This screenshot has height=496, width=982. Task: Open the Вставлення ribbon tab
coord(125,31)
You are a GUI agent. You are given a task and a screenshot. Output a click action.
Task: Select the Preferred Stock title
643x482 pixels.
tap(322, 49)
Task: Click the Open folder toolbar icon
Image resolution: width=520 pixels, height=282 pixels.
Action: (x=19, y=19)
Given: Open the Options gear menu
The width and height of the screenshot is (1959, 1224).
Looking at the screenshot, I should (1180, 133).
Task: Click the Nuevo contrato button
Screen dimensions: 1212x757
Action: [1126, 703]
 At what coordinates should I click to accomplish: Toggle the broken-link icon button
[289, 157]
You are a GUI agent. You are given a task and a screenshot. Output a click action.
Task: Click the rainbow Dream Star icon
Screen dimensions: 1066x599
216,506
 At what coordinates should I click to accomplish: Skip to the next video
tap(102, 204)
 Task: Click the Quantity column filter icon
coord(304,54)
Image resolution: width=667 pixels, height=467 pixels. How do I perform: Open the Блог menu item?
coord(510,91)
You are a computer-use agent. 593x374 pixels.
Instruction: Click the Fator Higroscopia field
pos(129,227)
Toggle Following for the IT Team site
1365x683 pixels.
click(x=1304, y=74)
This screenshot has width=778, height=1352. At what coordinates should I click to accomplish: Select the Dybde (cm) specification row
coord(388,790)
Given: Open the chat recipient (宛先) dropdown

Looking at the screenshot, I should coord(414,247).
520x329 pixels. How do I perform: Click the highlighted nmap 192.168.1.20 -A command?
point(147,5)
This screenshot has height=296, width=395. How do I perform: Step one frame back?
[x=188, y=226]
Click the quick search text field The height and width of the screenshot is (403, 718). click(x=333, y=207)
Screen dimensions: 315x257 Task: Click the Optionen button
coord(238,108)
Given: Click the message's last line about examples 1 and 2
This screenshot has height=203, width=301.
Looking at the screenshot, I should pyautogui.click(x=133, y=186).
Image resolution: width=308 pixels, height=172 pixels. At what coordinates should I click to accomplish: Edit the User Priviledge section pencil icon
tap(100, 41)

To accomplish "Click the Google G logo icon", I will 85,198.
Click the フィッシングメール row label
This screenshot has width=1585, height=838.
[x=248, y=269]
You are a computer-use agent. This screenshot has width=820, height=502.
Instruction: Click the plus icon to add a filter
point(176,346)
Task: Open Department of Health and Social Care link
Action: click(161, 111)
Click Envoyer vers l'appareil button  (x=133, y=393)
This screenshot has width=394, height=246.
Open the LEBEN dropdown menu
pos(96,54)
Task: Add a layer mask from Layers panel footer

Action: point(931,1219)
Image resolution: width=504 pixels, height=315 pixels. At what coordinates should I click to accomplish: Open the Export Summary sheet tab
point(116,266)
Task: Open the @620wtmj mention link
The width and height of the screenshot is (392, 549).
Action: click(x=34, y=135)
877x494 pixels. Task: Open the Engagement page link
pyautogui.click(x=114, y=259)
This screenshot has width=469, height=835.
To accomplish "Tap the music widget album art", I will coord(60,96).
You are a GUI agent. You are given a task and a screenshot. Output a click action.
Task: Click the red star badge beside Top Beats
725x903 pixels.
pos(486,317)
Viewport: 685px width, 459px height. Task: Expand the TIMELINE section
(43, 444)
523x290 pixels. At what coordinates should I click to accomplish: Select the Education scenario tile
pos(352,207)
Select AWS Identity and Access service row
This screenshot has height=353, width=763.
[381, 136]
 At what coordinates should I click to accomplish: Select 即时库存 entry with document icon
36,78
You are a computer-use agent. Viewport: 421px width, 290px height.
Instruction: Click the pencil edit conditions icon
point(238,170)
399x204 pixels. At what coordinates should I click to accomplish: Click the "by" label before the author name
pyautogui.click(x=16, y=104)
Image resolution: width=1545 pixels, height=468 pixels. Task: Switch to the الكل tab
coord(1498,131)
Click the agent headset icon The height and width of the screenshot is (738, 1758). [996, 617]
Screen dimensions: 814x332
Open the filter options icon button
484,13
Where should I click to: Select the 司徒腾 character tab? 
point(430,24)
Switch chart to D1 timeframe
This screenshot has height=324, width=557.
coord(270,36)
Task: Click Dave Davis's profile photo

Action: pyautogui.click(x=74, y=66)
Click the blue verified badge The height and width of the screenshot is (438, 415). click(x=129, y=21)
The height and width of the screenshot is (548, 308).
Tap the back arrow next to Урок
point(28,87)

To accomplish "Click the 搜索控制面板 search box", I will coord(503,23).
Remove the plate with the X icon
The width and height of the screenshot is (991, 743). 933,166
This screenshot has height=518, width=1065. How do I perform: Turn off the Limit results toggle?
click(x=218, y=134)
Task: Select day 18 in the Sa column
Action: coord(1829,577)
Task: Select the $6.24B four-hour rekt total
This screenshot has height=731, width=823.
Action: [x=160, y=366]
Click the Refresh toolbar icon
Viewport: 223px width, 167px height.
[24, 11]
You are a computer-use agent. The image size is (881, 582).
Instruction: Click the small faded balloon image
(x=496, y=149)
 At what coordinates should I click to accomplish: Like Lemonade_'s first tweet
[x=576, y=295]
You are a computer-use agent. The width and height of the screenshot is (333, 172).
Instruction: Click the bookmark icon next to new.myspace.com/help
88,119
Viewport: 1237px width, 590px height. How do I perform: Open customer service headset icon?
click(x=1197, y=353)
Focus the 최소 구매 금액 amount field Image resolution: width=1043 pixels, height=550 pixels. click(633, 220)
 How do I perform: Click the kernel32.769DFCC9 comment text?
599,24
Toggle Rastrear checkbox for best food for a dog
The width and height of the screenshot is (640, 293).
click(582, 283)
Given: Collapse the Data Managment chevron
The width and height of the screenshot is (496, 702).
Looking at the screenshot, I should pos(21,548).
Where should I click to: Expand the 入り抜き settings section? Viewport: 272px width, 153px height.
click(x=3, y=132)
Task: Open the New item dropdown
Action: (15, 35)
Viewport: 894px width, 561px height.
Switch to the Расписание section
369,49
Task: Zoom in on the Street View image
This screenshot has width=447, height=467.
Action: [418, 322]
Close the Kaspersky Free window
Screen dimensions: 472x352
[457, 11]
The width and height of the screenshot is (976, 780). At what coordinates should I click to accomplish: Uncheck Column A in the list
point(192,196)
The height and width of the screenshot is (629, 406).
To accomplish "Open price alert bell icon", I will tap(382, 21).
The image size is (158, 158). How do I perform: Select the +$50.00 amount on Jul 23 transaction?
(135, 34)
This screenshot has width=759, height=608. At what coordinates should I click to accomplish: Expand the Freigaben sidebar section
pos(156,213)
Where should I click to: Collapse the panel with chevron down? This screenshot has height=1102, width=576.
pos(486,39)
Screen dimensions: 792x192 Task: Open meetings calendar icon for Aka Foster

- [Your task]:
An identical copy of the preceding records should be returned.

- [Result]:
This screenshot has height=496, width=982. Task: Open the Вставлення ribbon tab
coord(125,31)
You are a GUI agent. You are given a task and a screenshot. Output a click action.
Task: Select the Preferred Stock title
643x482 pixels.
tap(322, 49)
Task: Click the Open folder toolbar icon
Image resolution: width=520 pixels, height=282 pixels.
Action: (x=19, y=19)
Given: Open the Options gear menu
The width and height of the screenshot is (1959, 1224).
Looking at the screenshot, I should (1180, 133).
Task: Click the Nuevo contrato button
Screen dimensions: 1212x757
Action: [1126, 703]
 At what coordinates should I click to accomplish: Toggle the broken-link icon button
[289, 157]
You are a GUI agent. You are given a task and a screenshot. Output a click action.
Task: Click the rainbow Dream Star icon
Screen dimensions: 1066x599
216,506
 At what coordinates should I click to accomplish: Skip to the next video
tap(102, 204)
 Task: Click the Quantity column filter icon
coord(304,54)
Image resolution: width=667 pixels, height=467 pixels. How do I perform: Open the Блог menu item?
coord(510,91)
You are a computer-use agent. 593x374 pixels.
Instruction: Click the Fator Higroscopia field
pos(129,227)
Toggle Following for the IT Team site
1365x683 pixels.
click(x=1304, y=74)
This screenshot has width=778, height=1352. At what coordinates should I click to accomplish: Select the Dybde (cm) specification row
coord(388,790)
Given: Open the chat recipient (宛先) dropdown

Looking at the screenshot, I should coord(414,247).
520x329 pixels. How do I perform: Click the highlighted nmap 192.168.1.20 -A command?
point(147,5)
This screenshot has height=296, width=395. How do I perform: Step one frame back?
[x=188, y=226]
Click the quick search text field The height and width of the screenshot is (403, 718). click(x=333, y=207)
Screen dimensions: 315x257 Task: Click the Optionen button
coord(238,108)
Given: Click the message's last line about examples 1 and 2
This screenshot has height=203, width=301.
Looking at the screenshot, I should pyautogui.click(x=133, y=186).
Image resolution: width=308 pixels, height=172 pixels. At what coordinates should I click to accomplish: Edit the User Priviledge section pencil icon
tap(100, 41)

To accomplish "Click the Google G logo icon", I will 85,198.
Click the フィッシングメール row label
This screenshot has width=1585, height=838.
[x=248, y=269]
You are a computer-use agent. This screenshot has width=820, height=502.
Instruction: Click the plus icon to add a filter
point(176,346)
Task: Open Department of Health and Social Care link
Action: click(161, 111)
Click Envoyer vers l'appareil button  (x=133, y=393)
This screenshot has width=394, height=246.
Open the LEBEN dropdown menu
pos(96,54)
Task: Add a layer mask from Layers panel footer

Action: point(931,1219)
Image resolution: width=504 pixels, height=315 pixels. At what coordinates should I click to accomplish: Open the Export Summary sheet tab
point(116,266)
Task: Open the @620wtmj mention link
The width and height of the screenshot is (392, 549).
Action: click(x=34, y=135)
877x494 pixels. Task: Open the Engagement page link
pyautogui.click(x=114, y=259)
This screenshot has width=469, height=835.
To accomplish "Tap the music widget album art", I will coord(60,96).
You are a GUI agent. You are given a task and a screenshot. Output a click action.
Task: Click the red star badge beside Top Beats
725x903 pixels.
pos(486,317)
Viewport: 685px width, 459px height. Task: Expand the TIMELINE section
(43, 444)
523x290 pixels. At what coordinates should I click to accomplish: Select the Education scenario tile
pos(352,207)
Select AWS Identity and Access service row
This screenshot has height=353, width=763.
[381, 136]
 At what coordinates should I click to accomplish: Select 即时库存 entry with document icon
36,78
You are a computer-use agent. Viewport: 421px width, 290px height.
Instruction: Click the pencil edit conditions icon
point(238,170)
399x204 pixels. At what coordinates should I click to accomplish: Click the "by" label before the author name
pyautogui.click(x=16, y=104)
Image resolution: width=1545 pixels, height=468 pixels. Task: Switch to the الكل tab
coord(1498,131)
Click the agent headset icon The height and width of the screenshot is (738, 1758). [996, 617]
Screen dimensions: 814x332
Open the filter options icon button
484,13
Where should I click to: Select the 司徒腾 character tab? 
point(430,24)
Switch chart to D1 timeframe
This screenshot has height=324, width=557.
coord(270,36)
Task: Click Dave Davis's profile photo

Action: pyautogui.click(x=74, y=66)
Click the blue verified badge The height and width of the screenshot is (438, 415). click(x=129, y=21)
The height and width of the screenshot is (548, 308).
Tap the back arrow next to Урок
point(28,87)

To accomplish "Click the 搜索控制面板 search box", I will coord(503,23).
Remove the plate with the X icon
The width and height of the screenshot is (991, 743). 933,166
This screenshot has height=518, width=1065. How do I perform: Turn off the Limit results toggle?
click(x=218, y=134)
Task: Select day 18 in the Sa column
Action: coord(1829,577)
Task: Select the $6.24B four-hour rekt total
This screenshot has height=731, width=823.
Action: [x=160, y=366]
Click the Refresh toolbar icon
Viewport: 223px width, 167px height.
[24, 11]
You are a computer-use agent. The image size is (881, 582).
Instruction: Click the small faded balloon image
(x=496, y=149)
 At what coordinates should I click to accomplish: Like Lemonade_'s first tweet
[x=576, y=295]
You are a computer-use agent. The width and height of the screenshot is (333, 172).
Instruction: Click the bookmark icon next to new.myspace.com/help
88,119
Viewport: 1237px width, 590px height. How do I perform: Open customer service headset icon?
click(x=1197, y=353)
Focus the 최소 구매 금액 amount field Image resolution: width=1043 pixels, height=550 pixels. click(633, 220)
 How do I perform: Click the kernel32.769DFCC9 comment text?
599,24
Toggle Rastrear checkbox for best food for a dog
The width and height of the screenshot is (640, 293).
click(582, 283)
Given: Collapse the Data Managment chevron
The width and height of the screenshot is (496, 702).
Looking at the screenshot, I should pos(21,548).
Where should I click to: Expand the 入り抜き settings section? Viewport: 272px width, 153px height.
click(x=3, y=132)
Task: Open the New item dropdown
Action: (15, 35)
Viewport: 894px width, 561px height.
Switch to the Расписание section
369,49
Task: Zoom in on the Street View image
This screenshot has width=447, height=467.
Action: [418, 322]
Close the Kaspersky Free window
Screen dimensions: 472x352
[457, 11]
The width and height of the screenshot is (976, 780). At what coordinates should I click to accomplish: Uncheck Column A in the list
point(192,196)
The height and width of the screenshot is (629, 406).
To accomplish "Open price alert bell icon", I will tap(382, 21).
The image size is (158, 158). How do I perform: Select the +$50.00 amount on Jul 23 transaction?
(135, 34)
This screenshot has width=759, height=608. At what coordinates should I click to accomplish: Expand the Freigaben sidebar section
pos(156,213)
Where should I click to: Collapse the panel with chevron down? This screenshot has height=1102, width=576.
pos(486,39)
Screen dimensions: 792x192 Task: Open meetings calendar icon for Aka Foster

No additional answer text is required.